Pictures are not part of the answer. Return the lines from the one containing "Where should I" through the end of the data, both included, exactly as they appear.
*** Begin section ***
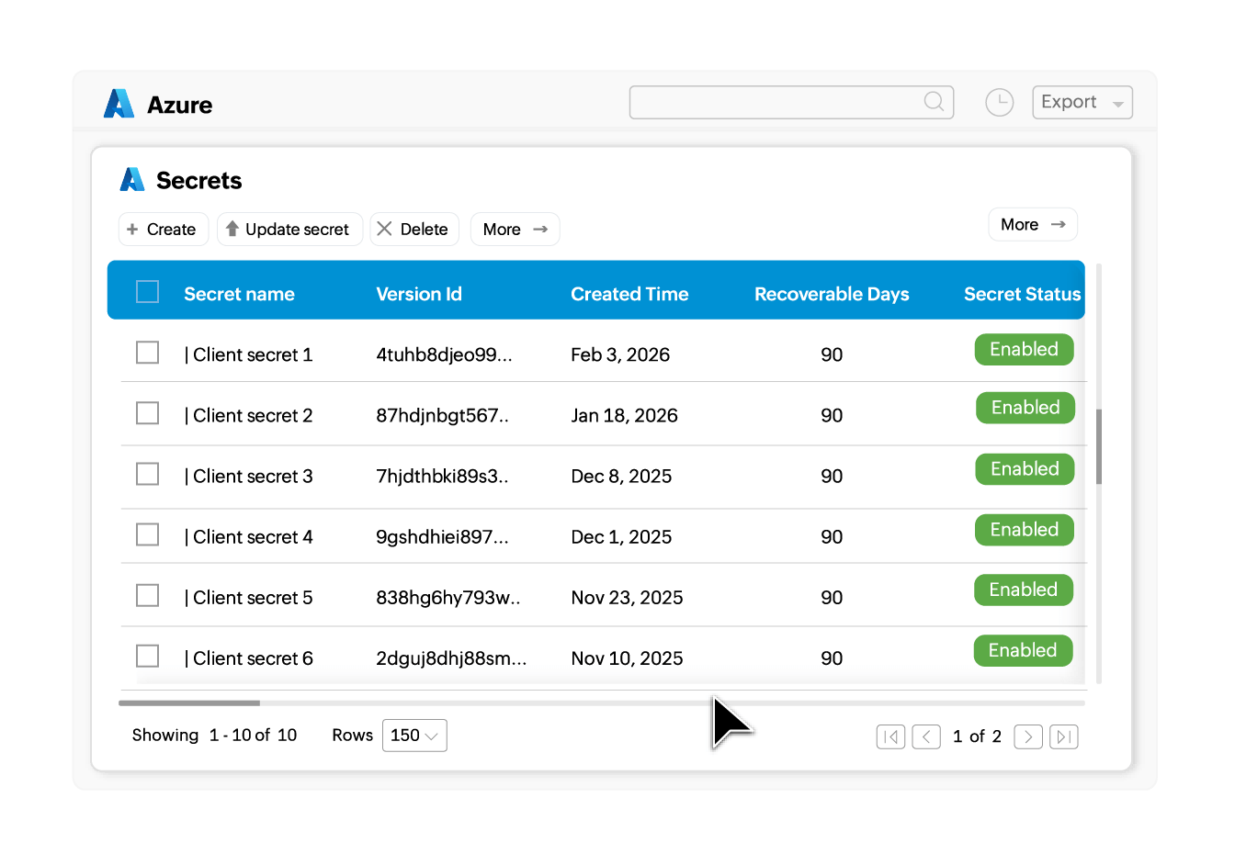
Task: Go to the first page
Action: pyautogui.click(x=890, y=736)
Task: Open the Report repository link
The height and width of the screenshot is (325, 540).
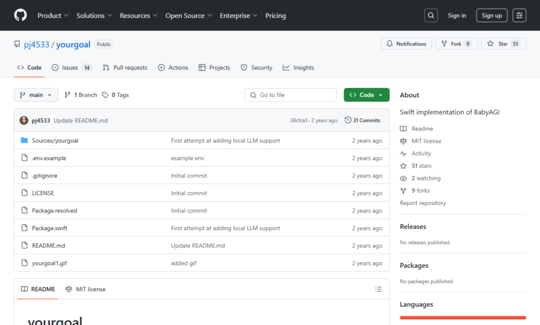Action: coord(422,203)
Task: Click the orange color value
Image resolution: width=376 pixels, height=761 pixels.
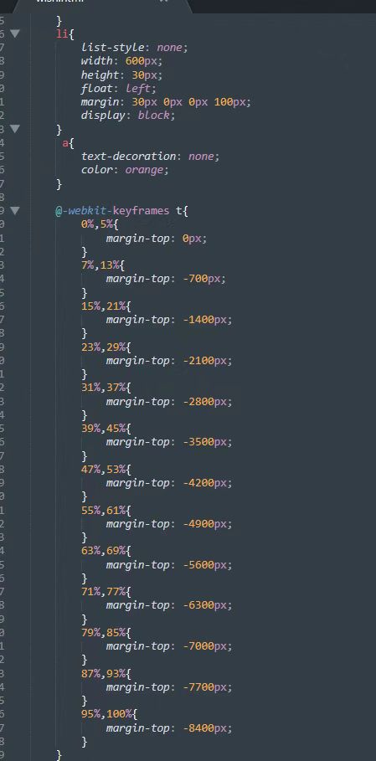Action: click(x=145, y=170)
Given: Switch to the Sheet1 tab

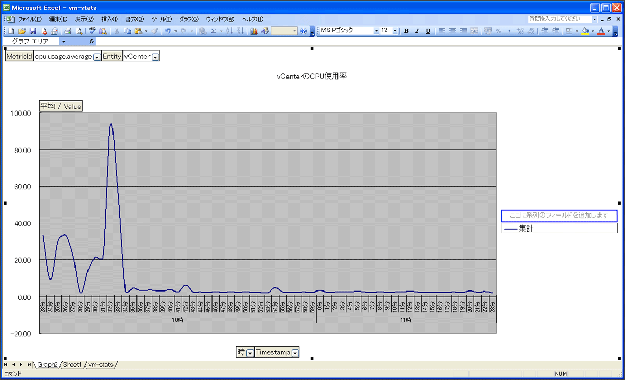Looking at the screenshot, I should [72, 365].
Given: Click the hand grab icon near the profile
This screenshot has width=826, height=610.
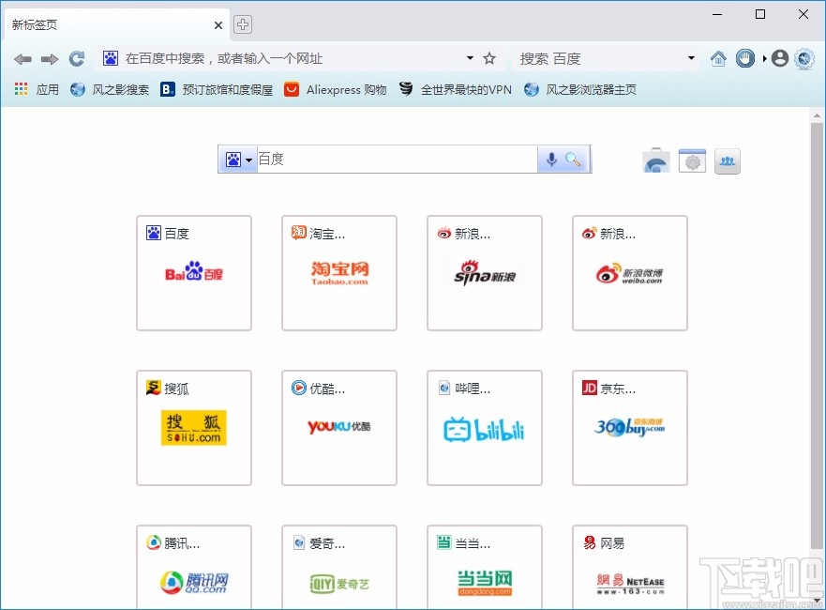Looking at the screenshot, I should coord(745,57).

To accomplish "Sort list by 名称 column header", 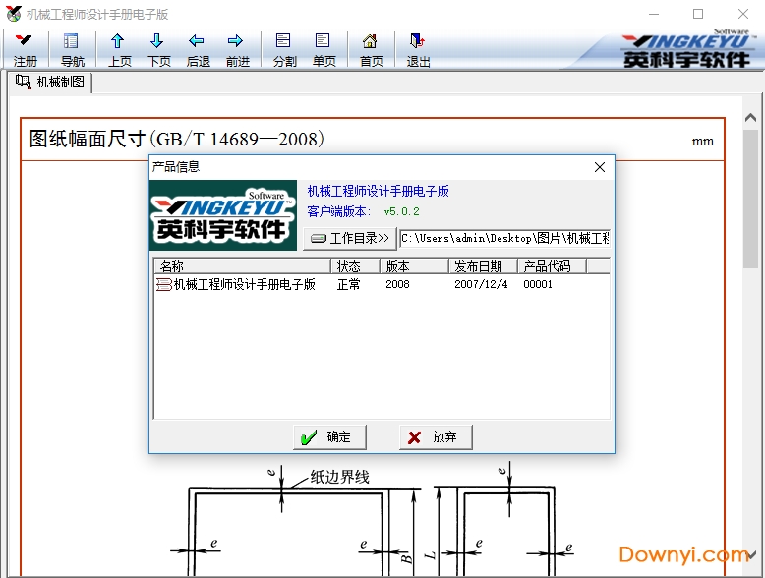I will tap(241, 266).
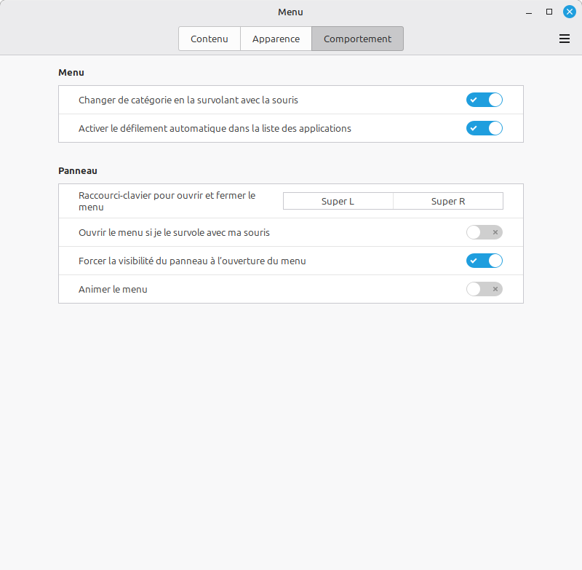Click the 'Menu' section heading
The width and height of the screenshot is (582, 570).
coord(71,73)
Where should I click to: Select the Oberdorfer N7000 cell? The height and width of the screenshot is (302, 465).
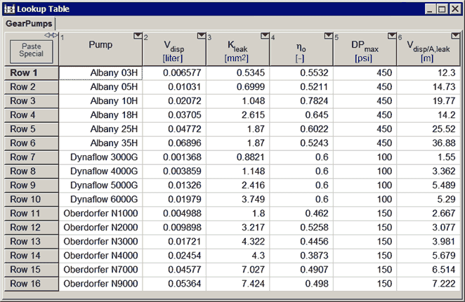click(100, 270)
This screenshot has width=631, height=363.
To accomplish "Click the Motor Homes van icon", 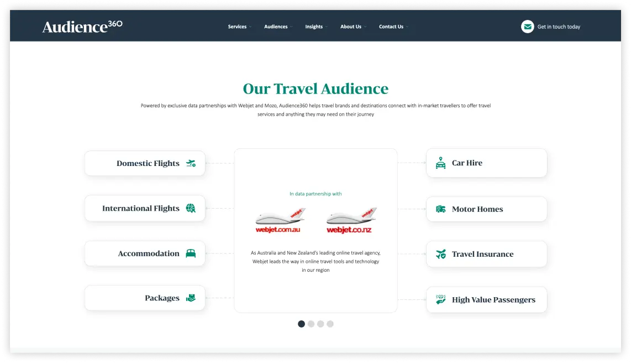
*** End section ***
#### [Your solution]
Where should I click to: Select the Oberdorfer N7000 cell? The height and width of the screenshot is (302, 465).
click(100, 270)
This screenshot has width=631, height=363.
To accomplish "Click the Motor Homes van icon", 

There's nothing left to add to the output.